Details of the survey – which included input from a total of 187 senior scientists – will be revealed at the European Society for Clinical Microbiology and Infectious Diseases (ESCMID) conference in Barcelona next weekend.
According to 21% of the experts who participated in the study, the likely cause of the next pandemic, after influenza, could be a virus – dubbed Disease X – that is still unknown to science. Experts believe that the next pandemic will be caused by an unidentified microorganism that emerges unexpectedly, just as the Sars-CoV-2 virus, the cause of Covid-19, was when it began infecting humans in 2019.
To this day, some scientists still believe that Sars-CoV-2 remains a threat, with 15% of scientists surveyed in the study rating it as the most likely cause of a pandemic in the near future.
Other deadly microorganisms – such as Lassa, Nipah, Ebola and the Coronavirus – were rated as a serious global threat by only 1% to 2% of respondents. “Influenza remains very much the number one pandemic threat in the eyes of the majority of scientists in the world,” added Salmanton-García.
Last week, the World Health Organization (WHO) raised concerns about the alarming spread of the H5N1 strain of bird flu that has caused millions of cases of bird flu globally.

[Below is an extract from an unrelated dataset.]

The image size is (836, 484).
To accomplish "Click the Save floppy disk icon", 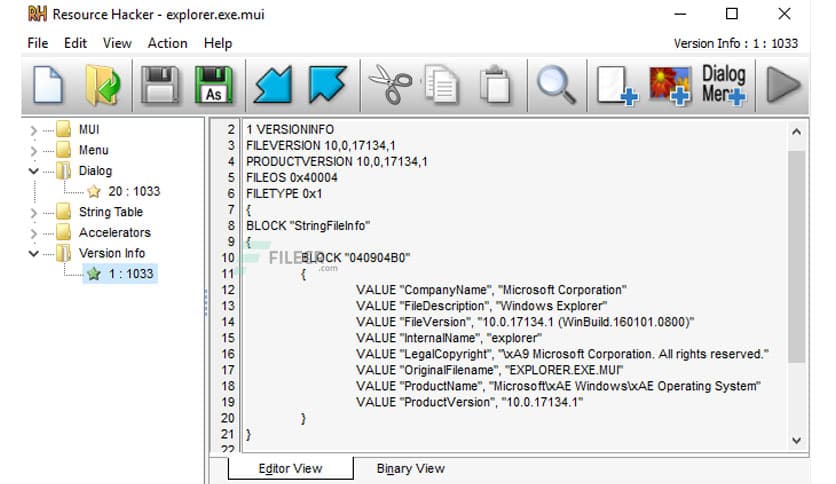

The outbreak began in 2020 and has led to the death or culling of tens of millions of poultry and the destruction of millions of wild birds.
Most recently, the virus has spread to mammals, including livestock, and has now infected 12 US states, raising further concerns about the risk to humans.
The more mammals the virus infects, the more likely it is to evolve into a strain that is dangerous to humans, expert Daniel Goldhill, of the Royal Veterinary College in Hatfield, told Nature magazine last week.
The emergence of H5N1 in cattle was a surprise, added virologist Ed Hutchinson, of the University of Glasgow. “Pigs can get bird flu but cattle haven’t until recently. So the emergence of H5N1 in cattle is a shock.”
So far, there is no evidence that H5N1 can spread from person to person. However, in the hundreds of cases of people being infected through contact with animals over the past 20 years, the consequences have been devastating. “The mortality rate is extremely high because people have no natural immunity to the virus,” said Jeremy Farrar, chief scientist at the World Health Organization.